WHAT THE EXERCISE ASKS =>
For the entries below, state how many lines contain the string "back". Add nothing else.

==============================

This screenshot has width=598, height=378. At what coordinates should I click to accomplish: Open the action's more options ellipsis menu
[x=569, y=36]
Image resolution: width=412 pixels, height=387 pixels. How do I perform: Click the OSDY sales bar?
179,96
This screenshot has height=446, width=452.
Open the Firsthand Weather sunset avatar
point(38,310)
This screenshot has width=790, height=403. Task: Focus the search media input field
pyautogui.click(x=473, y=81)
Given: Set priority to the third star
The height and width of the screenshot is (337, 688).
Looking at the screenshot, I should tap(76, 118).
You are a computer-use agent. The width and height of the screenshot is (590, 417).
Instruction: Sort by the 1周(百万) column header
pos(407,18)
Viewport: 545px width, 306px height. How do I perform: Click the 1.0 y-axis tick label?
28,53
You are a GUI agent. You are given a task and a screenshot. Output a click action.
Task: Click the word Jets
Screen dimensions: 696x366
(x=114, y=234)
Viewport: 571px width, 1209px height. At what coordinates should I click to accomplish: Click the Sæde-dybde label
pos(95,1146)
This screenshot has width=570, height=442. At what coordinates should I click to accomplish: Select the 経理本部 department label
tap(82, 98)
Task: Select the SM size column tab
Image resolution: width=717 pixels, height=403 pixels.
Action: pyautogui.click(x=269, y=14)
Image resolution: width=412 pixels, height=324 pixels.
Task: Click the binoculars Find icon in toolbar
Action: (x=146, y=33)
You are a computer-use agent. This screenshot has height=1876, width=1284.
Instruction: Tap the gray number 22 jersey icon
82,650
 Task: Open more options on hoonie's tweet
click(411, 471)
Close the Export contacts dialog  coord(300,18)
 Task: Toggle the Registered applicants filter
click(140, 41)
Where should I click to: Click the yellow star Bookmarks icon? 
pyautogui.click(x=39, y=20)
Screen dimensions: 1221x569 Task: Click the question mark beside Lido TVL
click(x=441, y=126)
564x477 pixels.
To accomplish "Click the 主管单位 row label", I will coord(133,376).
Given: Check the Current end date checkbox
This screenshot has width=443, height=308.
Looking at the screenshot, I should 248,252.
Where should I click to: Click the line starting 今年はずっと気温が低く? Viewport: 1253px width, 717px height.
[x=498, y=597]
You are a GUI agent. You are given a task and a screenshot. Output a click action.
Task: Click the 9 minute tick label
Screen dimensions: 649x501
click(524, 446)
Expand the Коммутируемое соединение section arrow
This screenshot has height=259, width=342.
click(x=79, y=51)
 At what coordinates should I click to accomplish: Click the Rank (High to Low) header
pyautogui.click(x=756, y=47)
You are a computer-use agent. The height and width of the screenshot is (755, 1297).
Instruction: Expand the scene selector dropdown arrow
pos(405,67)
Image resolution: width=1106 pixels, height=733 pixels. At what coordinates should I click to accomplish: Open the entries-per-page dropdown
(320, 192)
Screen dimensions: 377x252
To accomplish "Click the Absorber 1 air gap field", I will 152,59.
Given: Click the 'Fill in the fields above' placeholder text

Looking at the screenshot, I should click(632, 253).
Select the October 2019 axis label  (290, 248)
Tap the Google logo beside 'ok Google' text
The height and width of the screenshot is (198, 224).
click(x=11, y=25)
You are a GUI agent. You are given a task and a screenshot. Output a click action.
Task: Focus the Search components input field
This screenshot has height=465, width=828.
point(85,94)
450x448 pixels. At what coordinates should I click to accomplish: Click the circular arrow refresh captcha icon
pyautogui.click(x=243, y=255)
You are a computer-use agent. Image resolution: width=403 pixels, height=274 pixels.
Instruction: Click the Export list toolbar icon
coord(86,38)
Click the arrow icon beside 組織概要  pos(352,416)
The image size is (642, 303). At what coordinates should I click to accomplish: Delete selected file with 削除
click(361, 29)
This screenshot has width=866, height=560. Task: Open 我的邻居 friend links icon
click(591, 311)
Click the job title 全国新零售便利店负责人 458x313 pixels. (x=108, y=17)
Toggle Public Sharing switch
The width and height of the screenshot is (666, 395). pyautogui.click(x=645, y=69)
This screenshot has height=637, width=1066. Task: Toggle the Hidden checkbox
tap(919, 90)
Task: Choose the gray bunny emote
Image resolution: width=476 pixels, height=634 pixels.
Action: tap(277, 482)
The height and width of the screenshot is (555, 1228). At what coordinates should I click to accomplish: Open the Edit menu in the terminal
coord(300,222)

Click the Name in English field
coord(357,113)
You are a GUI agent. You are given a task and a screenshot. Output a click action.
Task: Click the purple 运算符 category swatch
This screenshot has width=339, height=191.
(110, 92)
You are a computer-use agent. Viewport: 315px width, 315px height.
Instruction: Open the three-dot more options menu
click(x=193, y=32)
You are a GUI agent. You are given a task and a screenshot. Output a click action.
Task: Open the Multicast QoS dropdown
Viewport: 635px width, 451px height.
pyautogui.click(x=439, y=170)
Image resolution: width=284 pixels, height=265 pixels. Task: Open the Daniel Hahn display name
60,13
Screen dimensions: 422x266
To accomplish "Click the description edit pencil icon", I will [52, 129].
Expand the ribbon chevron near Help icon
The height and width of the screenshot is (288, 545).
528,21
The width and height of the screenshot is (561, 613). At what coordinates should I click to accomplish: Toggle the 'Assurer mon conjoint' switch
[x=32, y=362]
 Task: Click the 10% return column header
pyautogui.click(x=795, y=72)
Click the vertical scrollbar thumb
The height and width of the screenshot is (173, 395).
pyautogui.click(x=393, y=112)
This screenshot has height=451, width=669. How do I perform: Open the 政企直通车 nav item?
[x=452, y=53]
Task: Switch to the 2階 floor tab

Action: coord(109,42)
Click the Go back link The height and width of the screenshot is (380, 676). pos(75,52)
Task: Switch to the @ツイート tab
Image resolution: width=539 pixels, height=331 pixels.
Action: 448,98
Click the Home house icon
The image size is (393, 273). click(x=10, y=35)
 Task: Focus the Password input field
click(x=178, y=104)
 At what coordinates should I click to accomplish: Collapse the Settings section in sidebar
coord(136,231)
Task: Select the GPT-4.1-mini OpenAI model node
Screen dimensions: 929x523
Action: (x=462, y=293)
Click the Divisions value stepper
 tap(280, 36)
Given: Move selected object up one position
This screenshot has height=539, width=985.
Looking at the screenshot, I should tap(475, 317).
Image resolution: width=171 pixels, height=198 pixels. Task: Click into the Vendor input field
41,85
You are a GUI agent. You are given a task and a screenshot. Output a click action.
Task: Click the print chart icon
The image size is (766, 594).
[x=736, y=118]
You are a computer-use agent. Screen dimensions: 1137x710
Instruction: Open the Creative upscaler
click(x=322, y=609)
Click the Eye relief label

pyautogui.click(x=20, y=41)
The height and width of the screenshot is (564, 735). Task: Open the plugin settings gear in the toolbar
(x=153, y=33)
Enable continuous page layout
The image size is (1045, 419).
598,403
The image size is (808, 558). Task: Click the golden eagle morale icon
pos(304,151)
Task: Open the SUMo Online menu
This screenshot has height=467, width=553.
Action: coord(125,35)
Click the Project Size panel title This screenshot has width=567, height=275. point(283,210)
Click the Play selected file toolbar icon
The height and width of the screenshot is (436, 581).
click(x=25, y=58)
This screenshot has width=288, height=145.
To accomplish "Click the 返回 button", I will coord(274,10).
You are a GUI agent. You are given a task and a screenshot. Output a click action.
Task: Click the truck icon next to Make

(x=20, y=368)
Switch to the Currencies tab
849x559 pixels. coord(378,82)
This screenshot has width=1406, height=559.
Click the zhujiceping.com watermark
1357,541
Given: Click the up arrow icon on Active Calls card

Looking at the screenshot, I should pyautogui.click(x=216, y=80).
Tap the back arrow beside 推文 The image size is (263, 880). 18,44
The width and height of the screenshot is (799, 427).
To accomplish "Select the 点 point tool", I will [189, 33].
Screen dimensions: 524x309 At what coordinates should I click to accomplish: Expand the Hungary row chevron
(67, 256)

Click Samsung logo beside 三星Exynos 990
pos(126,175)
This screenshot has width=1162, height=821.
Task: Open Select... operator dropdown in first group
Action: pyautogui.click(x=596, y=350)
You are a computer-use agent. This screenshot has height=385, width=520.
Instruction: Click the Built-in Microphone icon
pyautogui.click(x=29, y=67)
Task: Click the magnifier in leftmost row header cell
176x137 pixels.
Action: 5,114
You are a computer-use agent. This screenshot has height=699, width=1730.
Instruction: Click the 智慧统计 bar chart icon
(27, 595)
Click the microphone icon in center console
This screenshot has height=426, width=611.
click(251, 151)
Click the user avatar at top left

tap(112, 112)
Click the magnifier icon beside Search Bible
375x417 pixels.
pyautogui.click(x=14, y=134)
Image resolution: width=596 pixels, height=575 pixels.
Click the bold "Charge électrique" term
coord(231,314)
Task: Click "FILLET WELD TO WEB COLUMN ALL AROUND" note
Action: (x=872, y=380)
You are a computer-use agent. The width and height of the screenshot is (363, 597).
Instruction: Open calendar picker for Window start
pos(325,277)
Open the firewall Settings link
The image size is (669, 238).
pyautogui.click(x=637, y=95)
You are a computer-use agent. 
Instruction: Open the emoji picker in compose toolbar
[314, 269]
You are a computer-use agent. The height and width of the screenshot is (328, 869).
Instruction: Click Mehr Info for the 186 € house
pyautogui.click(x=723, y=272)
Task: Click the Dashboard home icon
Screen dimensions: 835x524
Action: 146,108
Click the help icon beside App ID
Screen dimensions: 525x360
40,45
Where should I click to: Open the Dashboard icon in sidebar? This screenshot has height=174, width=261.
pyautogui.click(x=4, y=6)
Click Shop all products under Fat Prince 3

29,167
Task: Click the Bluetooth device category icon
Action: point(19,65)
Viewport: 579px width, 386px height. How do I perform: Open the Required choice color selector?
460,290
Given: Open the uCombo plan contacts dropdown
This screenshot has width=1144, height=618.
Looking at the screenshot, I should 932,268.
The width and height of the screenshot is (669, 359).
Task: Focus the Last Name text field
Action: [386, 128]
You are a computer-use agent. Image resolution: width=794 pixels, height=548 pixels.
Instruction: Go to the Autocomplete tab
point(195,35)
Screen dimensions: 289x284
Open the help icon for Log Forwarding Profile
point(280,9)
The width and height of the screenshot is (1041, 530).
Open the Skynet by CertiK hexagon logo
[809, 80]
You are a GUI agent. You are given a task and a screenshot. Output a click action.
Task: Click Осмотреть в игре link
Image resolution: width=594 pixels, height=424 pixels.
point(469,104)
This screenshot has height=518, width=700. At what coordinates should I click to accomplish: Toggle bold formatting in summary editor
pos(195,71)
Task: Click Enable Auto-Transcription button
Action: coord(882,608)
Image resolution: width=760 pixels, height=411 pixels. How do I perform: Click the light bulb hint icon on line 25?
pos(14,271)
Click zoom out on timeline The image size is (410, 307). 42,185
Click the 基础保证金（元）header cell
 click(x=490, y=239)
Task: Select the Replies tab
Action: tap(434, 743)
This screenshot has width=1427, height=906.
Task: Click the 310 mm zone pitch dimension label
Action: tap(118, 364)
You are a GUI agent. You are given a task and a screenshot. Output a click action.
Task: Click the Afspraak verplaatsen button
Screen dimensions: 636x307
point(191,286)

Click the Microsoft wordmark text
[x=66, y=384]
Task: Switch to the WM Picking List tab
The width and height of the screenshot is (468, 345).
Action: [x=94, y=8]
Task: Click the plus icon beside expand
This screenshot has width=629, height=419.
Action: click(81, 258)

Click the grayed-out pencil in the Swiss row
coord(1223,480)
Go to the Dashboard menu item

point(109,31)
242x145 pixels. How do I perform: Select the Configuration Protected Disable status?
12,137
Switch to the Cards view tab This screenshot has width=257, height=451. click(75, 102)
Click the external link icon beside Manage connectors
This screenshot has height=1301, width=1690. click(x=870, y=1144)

==============================

ANSWER =>
2